> Exercise:
Copy out the part of the data that opens with the line containing "Open Terminal from the dock" and runs through the end of the data, with both ends included. Leave the pictures out of your answer.

> Material provided:
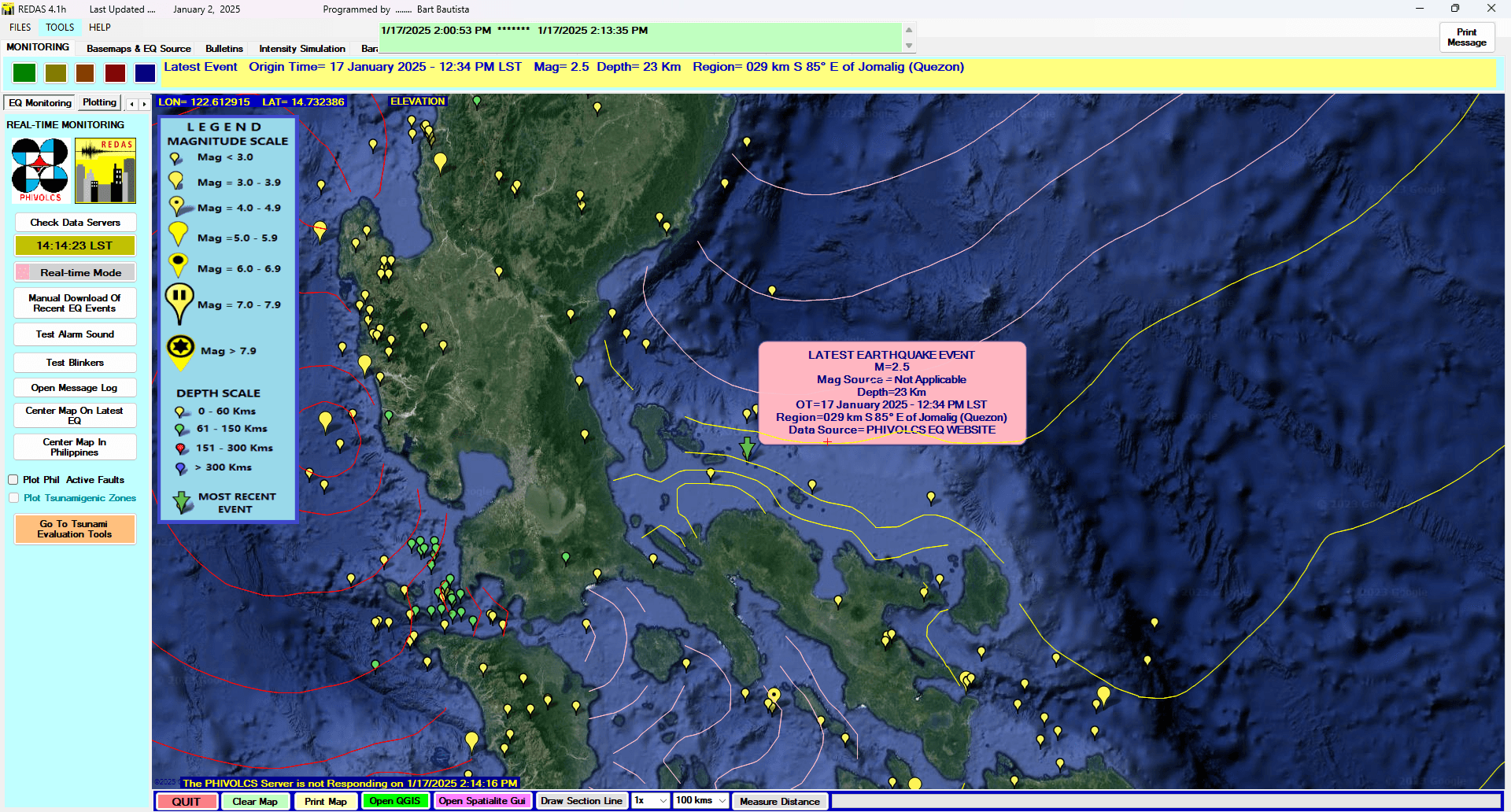Switch to Intensity Simulation tab
1511x812 pixels.
coord(302,49)
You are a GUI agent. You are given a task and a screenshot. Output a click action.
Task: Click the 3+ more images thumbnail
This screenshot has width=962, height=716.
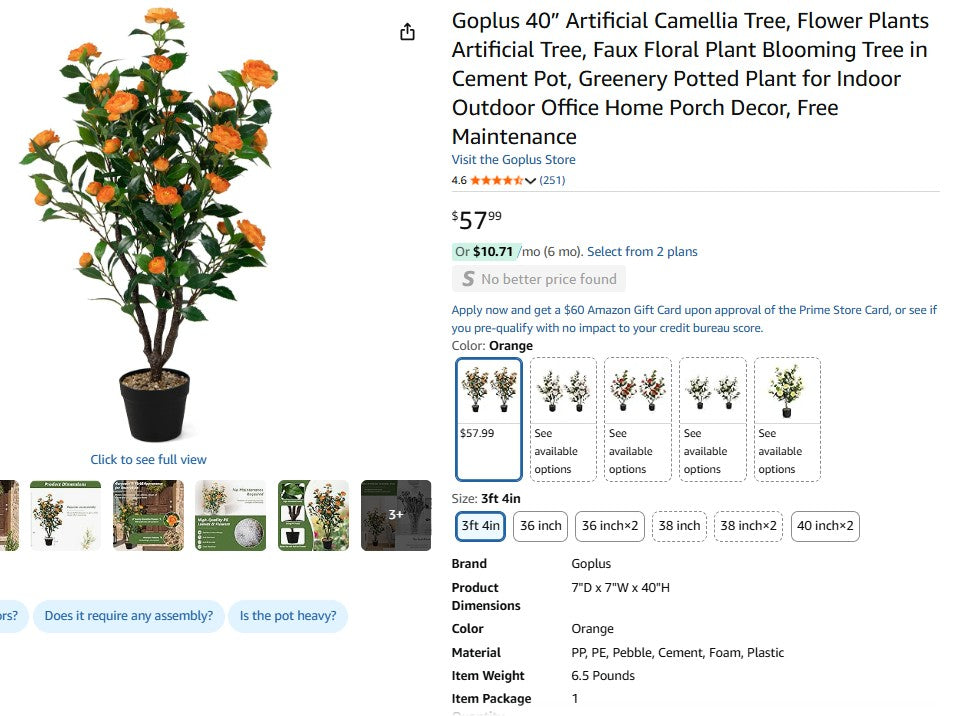pos(396,515)
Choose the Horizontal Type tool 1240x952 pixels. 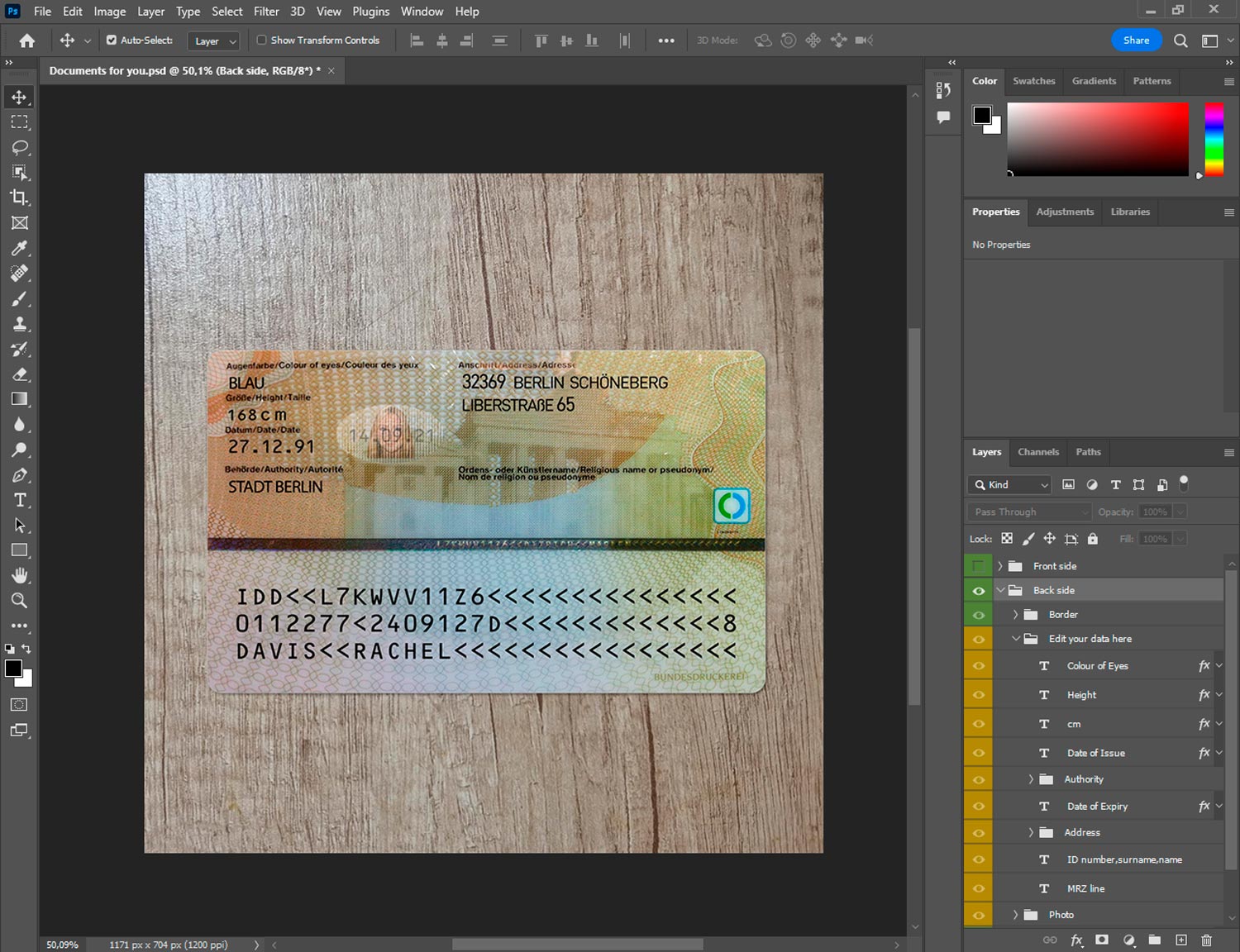tap(20, 500)
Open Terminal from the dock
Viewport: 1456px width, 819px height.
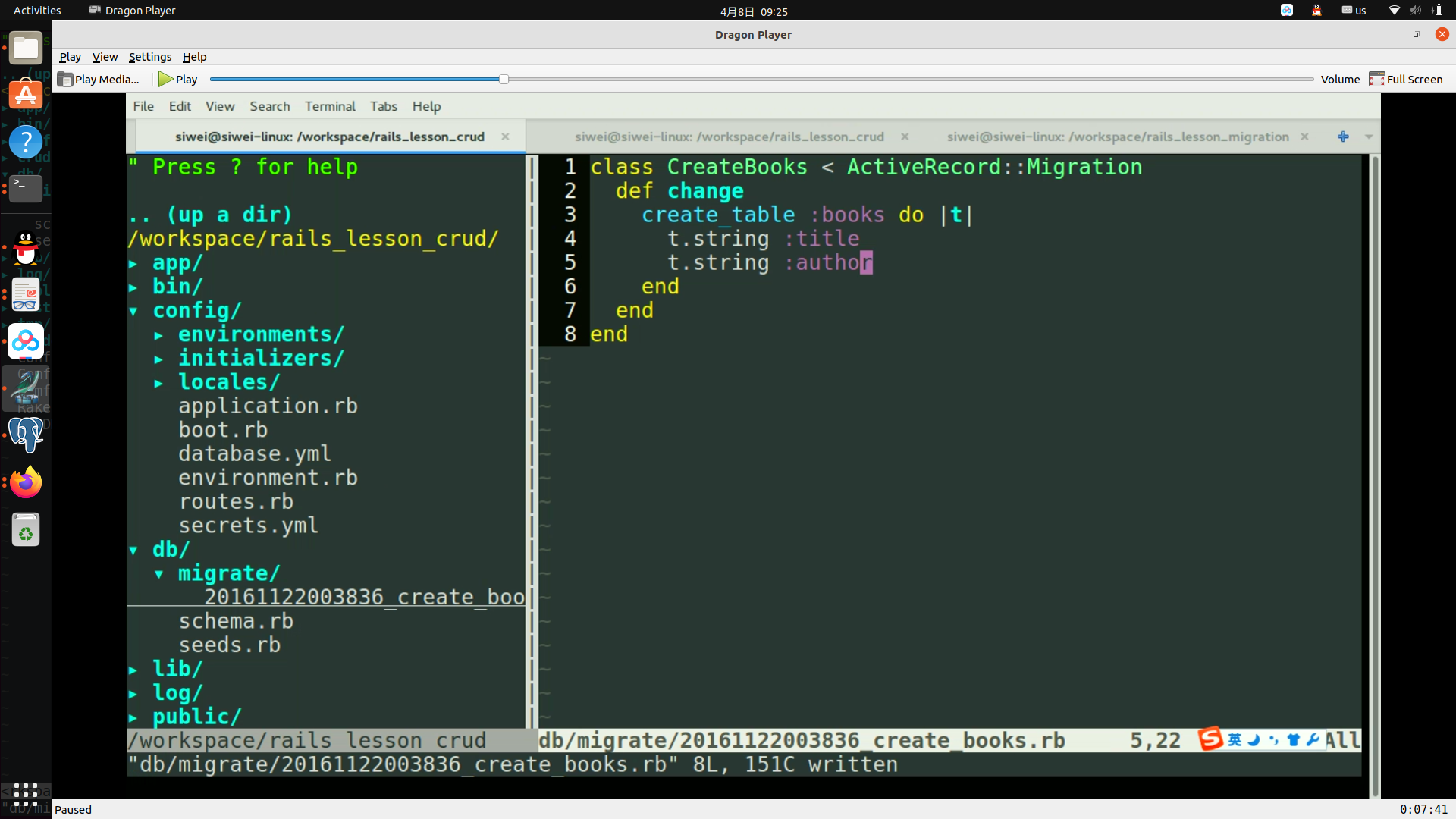click(26, 188)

> Solution for this exercise:
Open Terminal from the dock
Viewport: 1456px width, 819px height.
click(26, 188)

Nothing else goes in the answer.